Each record needs to be retyped exactly, though its pictures should not appear.

**** Materials provided ****

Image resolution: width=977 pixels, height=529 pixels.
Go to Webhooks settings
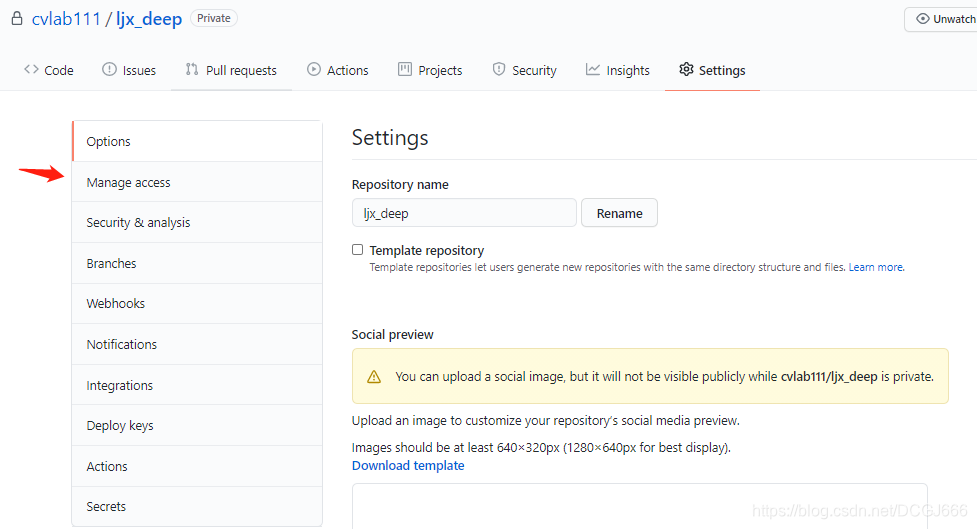(x=115, y=304)
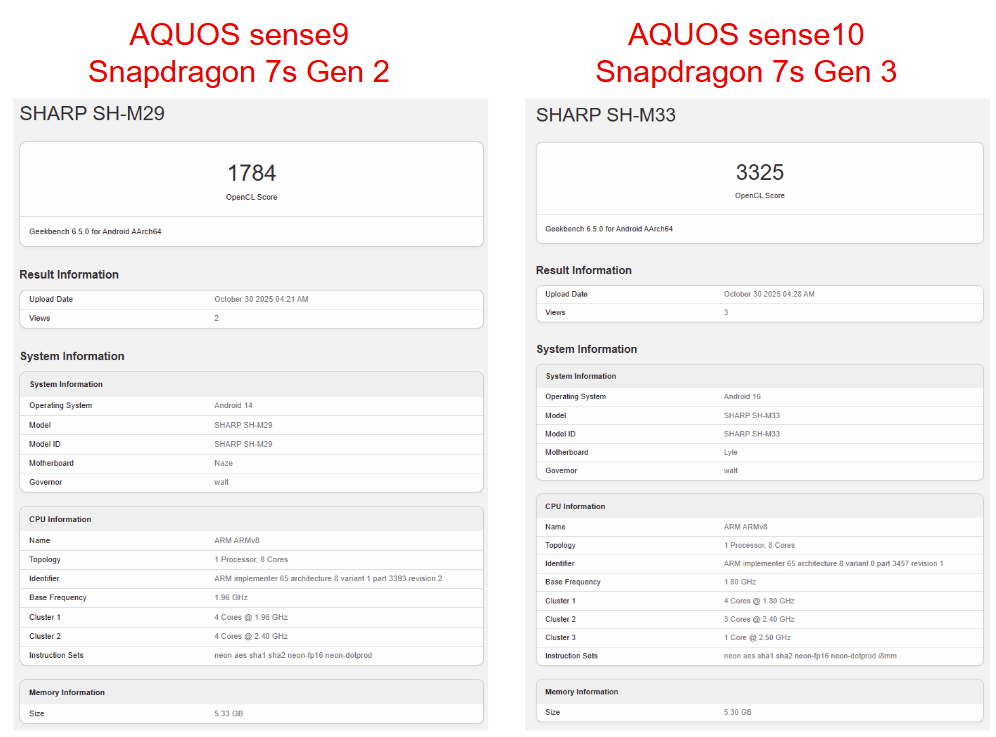996x737 pixels.
Task: Click the 5.33 GB memory size value
Action: (229, 713)
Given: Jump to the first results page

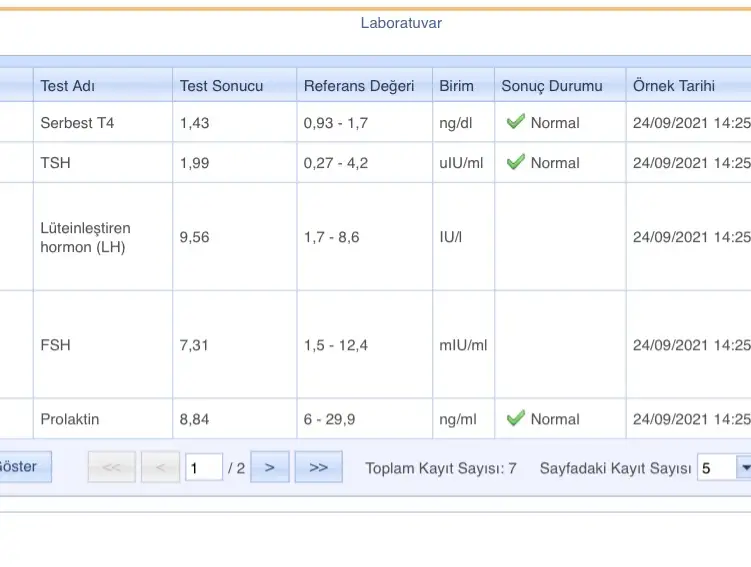Looking at the screenshot, I should (x=111, y=467).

****

• **Output below**:
Image resolution: width=977 pixels, height=529 pixels.
Go to Webhooks settings
(x=115, y=304)
996x737 pixels.
Task: Click the 5.33 GB memory size value
Action: (229, 713)
Given: Jump to the first results page

Looking at the screenshot, I should (x=111, y=467).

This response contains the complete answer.